Ma c’è una controtendenza positiva.
Il Veneto e i neet
Le mappe statistiche riportate dall’Atlante di Save the Children, rivelano come la situazione sia molto differente a seconda dell’area: il Veneto è la regione con la percentuale più alta di diplomate negli istituti tecnici, il 29%.
Questo sistema garantisce alla regione il minor tasso d’incidenza di giovani NEET, dopo il Trentino Alto Adige.
Una barriera di cristallo tra due universi
L’ascensore sociale che per tante generazioni aveva consentito un miglioramento delle condizioni di partenza, non è dunque completamente bloccato. La barriera di cristallo tra universo femminile e maschile è ancora alta e spessa, ma non indistruttibile.
Le ragazze di oggi devono combattere le mistiche della donna-casalinga o dell’impiegata-sottopagata e per farlo hanno bisogno delle giuste risorse.
In Veneto l’entrata nel mondo del lavoro, che in altre regioni costituisce un freno per la parità di genere, le iniziative per far sì che non ci siano ostacoli all’occupazione femminile sono diverse.
Il Veneto delle donne
La Regione ha da poco presentato il progetto “Il Veneto delle donne”, pacchetto a favore dell’occupazione femminile ridisegnato in ottica anti-Covid.
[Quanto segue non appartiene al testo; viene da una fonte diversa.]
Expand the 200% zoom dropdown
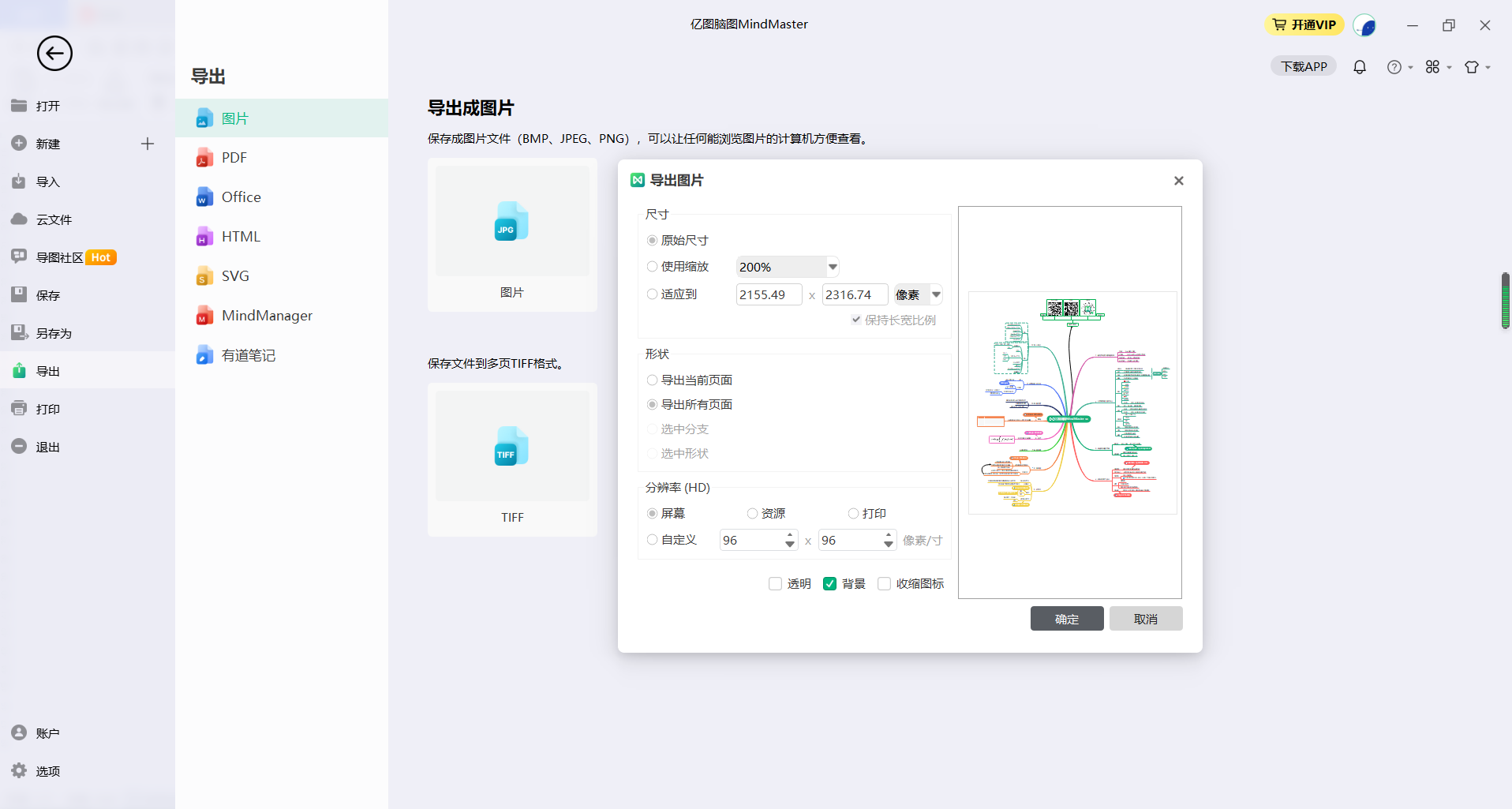The width and height of the screenshot is (1512, 809). pos(833,267)
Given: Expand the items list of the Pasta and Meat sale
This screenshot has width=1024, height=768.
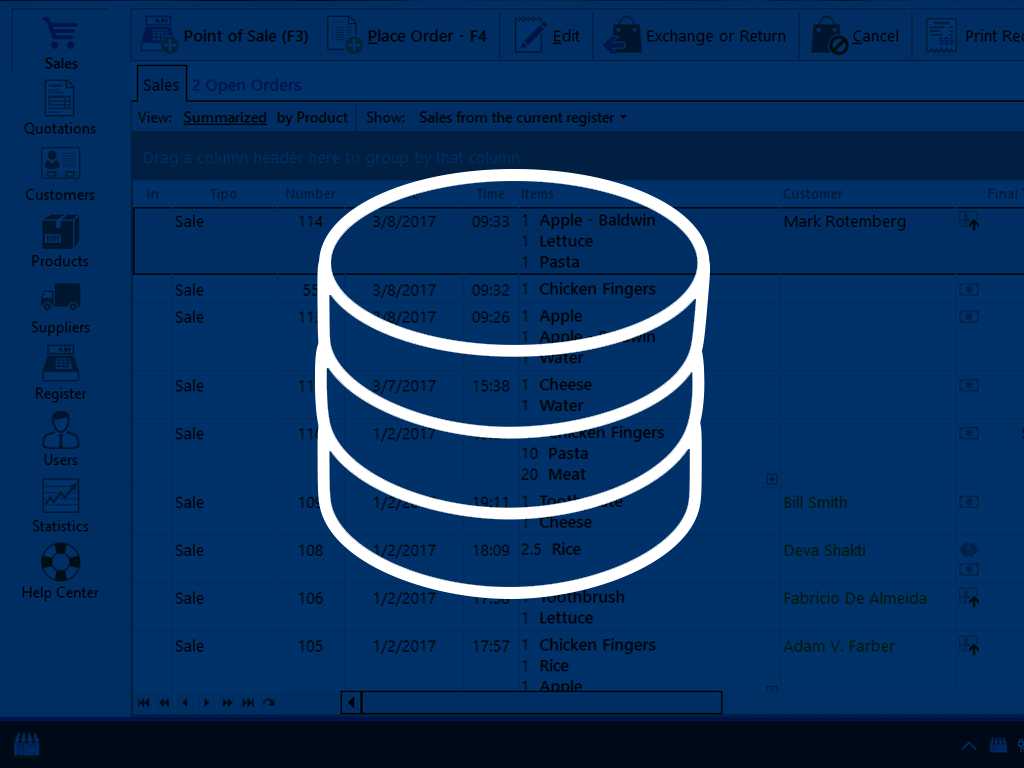Looking at the screenshot, I should 771,479.
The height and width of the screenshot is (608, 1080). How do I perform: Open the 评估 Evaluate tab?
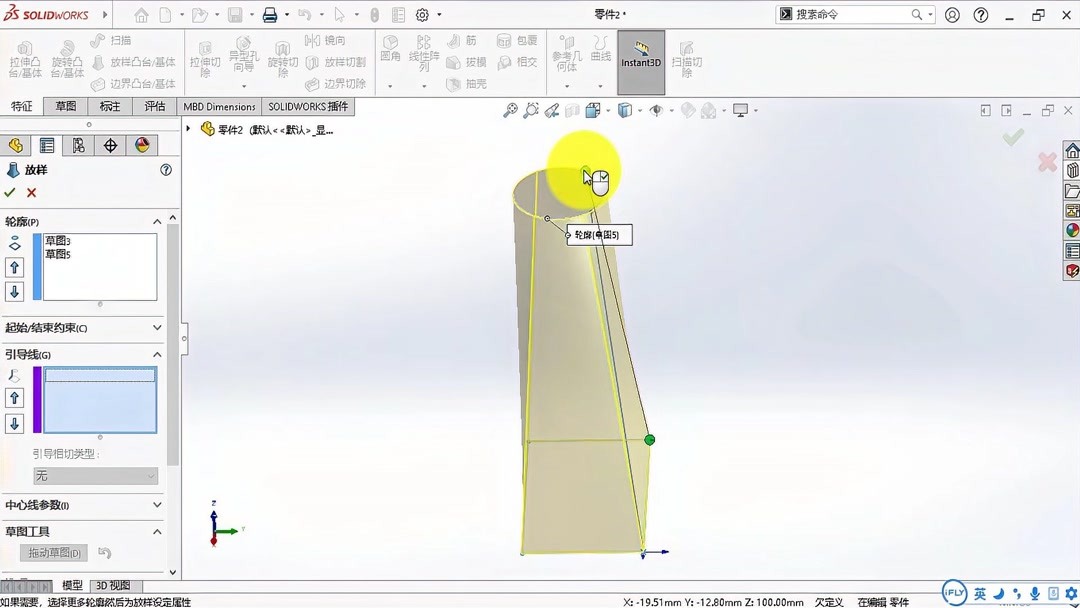click(x=155, y=105)
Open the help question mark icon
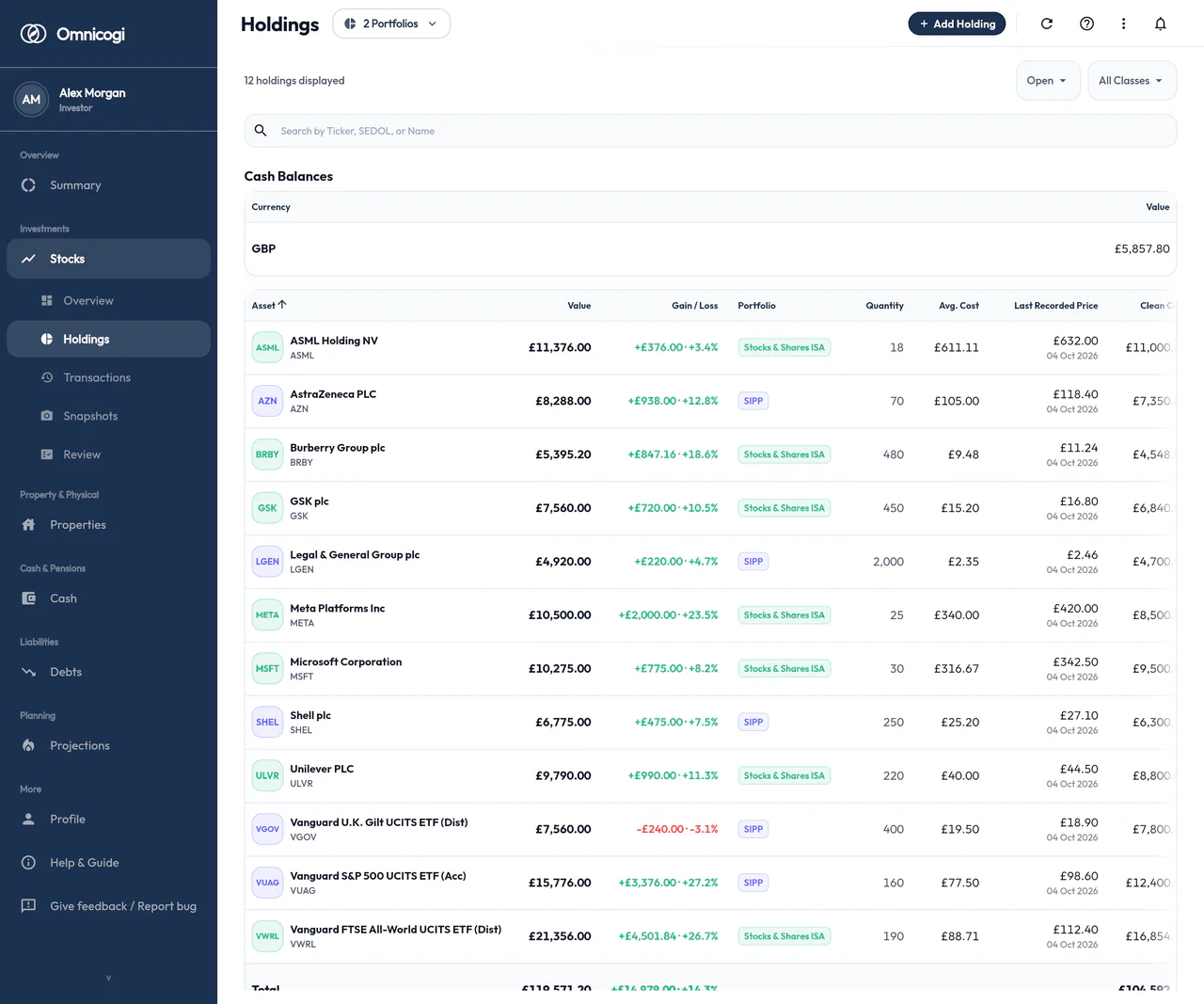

‘L’emergenza sanitaria – afferma l’assessore regionale al lavoro con delega alle pari opportunità, Elena Donazzan– ha costretto il mercato del lavoro a una sperimentazione forzata del lavoro agile. E’ necessario passare da tale sperimentazione a modelli organizzativi consolidati, non più basati sul tempo ma sui risultati. Occorre pure un approccio integrato tra competenze scientifiche e competenze umanistiche, tra competenze tecnico-digitali e competenze umanistiche e creative, approccio fondamentale per favorire l’innovazione e il rilancio. E le donne possono dare un contributo fondamentale all’attuale esigenza di trasformazione e di sviluppo a tutti i livelli’.
Il progetto prevede un investimento di quasi a 9 milioni di euro, di cui 3,5 milioni destinati alla realizzazione di percorsi per donne disoccupate, con particolare riguardo per lo sviluppo delle competenze digitali e per la promozione delle competenze scientifiche e dei nuovi lavori nei confronti delle studentesse delle scuole superiori.